--- Start EXTRACT TO READ ---

Russian Unease Over Ukraine War Grows Amid Attacks and Leadership Rifts


With Ukraine stepping up attacks deep inside Russian-controlled territory, there were new signs on Friday of disarray and unease among Russia’s military and political leadership as they brace for a looming Ukrainian offensive, for which their forces may be ill-prepared.

The latest manifestation of those tensions came from Yevgeny V. Prigozhin, leader of the Wagner mercenary group, who used what he said were the newly bloody corpses of his fighters as the backdrop for another expletive-laced rant against the top military command. Not for the first time, he threatened to pull his fighters out of the long-embattled Ukrainian city of Bakhmut if the Ministry of Defense did not provide more ammunition.

That was just one of a series of events that contributed to a sense that the war effort, and by extension the country, was adrift, even as Russia prepares to observe the biggest military holiday of the year next Tuesday.

--- End EXTRACT TO READ ---

### THINGS TO DO
A - Rewrite the paragraph of the article on Russian unease over the Ukraine war that begins "The latest manifestation" in fewer words, keeping its main facts.
B - Please copy the article on Russian unease over the Ukraine war word for word, from "Russian Unease Over" to "provide more ammunition.".

--- Start DATA SUPPLIED ---

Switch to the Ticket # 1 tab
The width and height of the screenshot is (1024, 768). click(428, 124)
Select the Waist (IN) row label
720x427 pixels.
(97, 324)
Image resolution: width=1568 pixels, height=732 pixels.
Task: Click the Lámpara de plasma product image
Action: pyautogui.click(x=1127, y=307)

--- End DATA SUPPLIED ---

### RESPONSES TO THE TASKS
A - The newest sign of these tensions came from Yevgeny V. Prigozhin, head of the Wagner mercenary group. Standing before what he said were the freshly bloodied bodies of his fighters, he again cursed the top military command. He repeated his threat to withdraw his fighters from Bakhmut unless the Ministry of Defense supplied more ammunition.

B -
Russian Unease Over Ukraine War Grows Amid Attacks and Leadership Rifts


With Ukraine stepping up attacks deep inside Russian-controlled territory, there were new signs on Friday of disarray and unease among Russia’s military and political leadership as they brace for a looming Ukrainian offensive, for which their forces may be ill-prepared.

The latest manifestation of those tensions came from Yevgeny V. Prigozhin, leader of the Wagner mercenary group, who used what he said were the newly bloody corpses of his fighters as the backdrop for another expletive-laced rant against the top military command. Not for the first time, he threatened to pull his fighters out of the long-embattled Ukrainian city of Bakhmut if the Ministry of Defense did not provide more ammunition.